Stored items
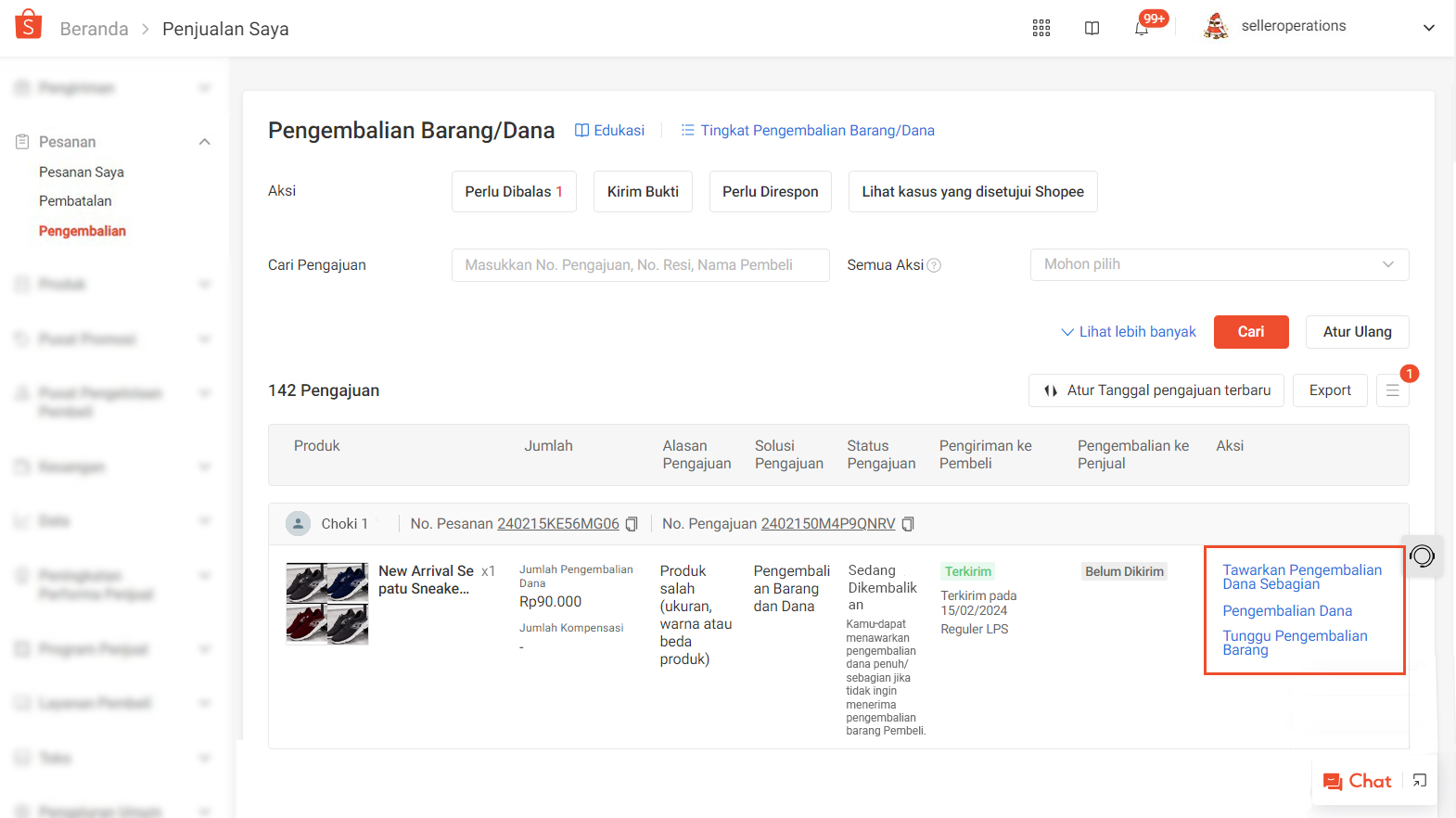Open the sneaker product thumbnail
Image resolution: width=1456 pixels, height=818 pixels.
pos(326,603)
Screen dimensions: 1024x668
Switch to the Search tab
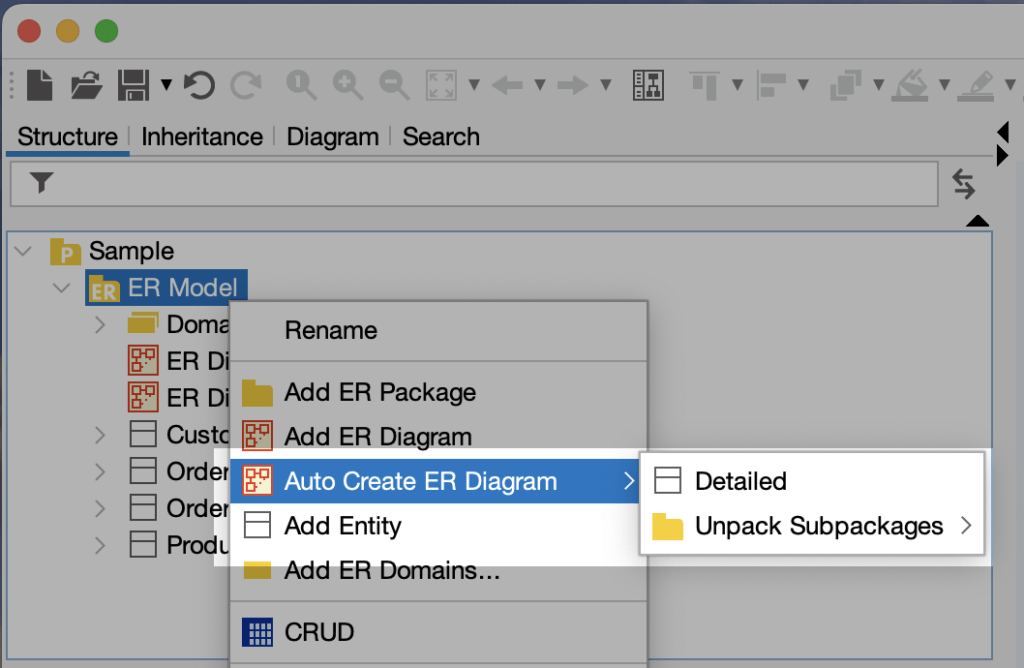click(440, 137)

* _TASK STATEMENT_
Exactly the lines from the one with "Screen dimensions: 1024x668" through the end of the entries above must be written out, and no pictures may be included.

* _REPLY TO THE TASK_
Screen dimensions: 1024x668
Switch to the Search tab
click(440, 137)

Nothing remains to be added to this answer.